═══ Recorded data ═══

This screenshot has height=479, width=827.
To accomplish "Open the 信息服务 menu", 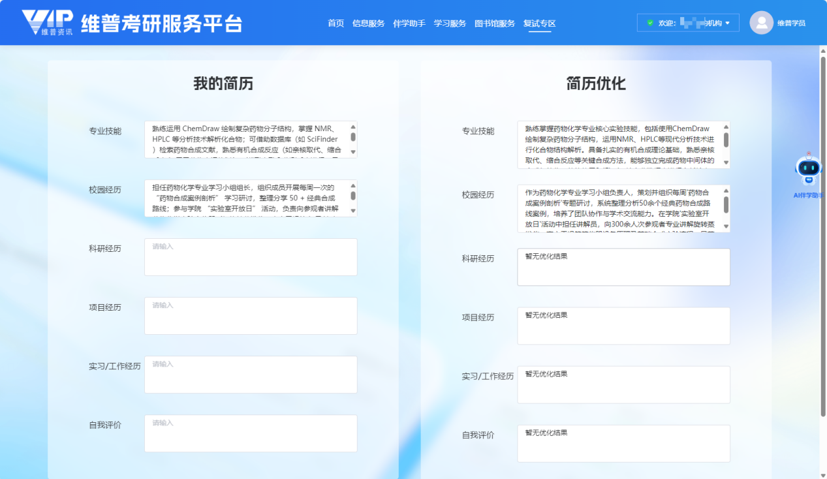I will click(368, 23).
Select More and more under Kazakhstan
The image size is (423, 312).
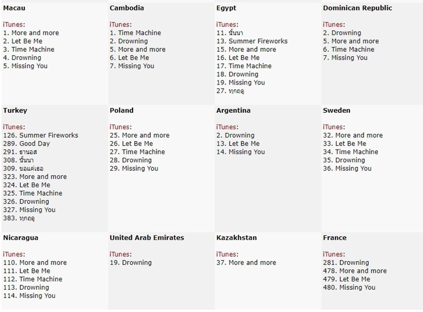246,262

═══
═══ Recorded data ═══

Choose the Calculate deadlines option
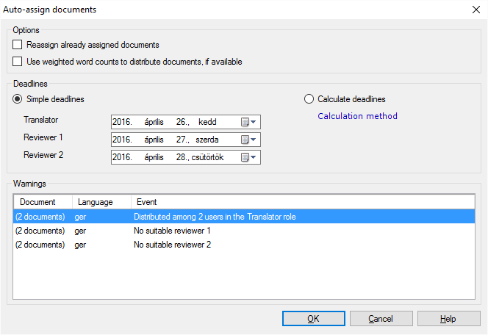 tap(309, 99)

═══

Directions for this task: Return each line of the listing above that contains the string "Choose", treating uppercase and lowercase letters as distinct.

Completed task:
Choose the Calculate deadlines option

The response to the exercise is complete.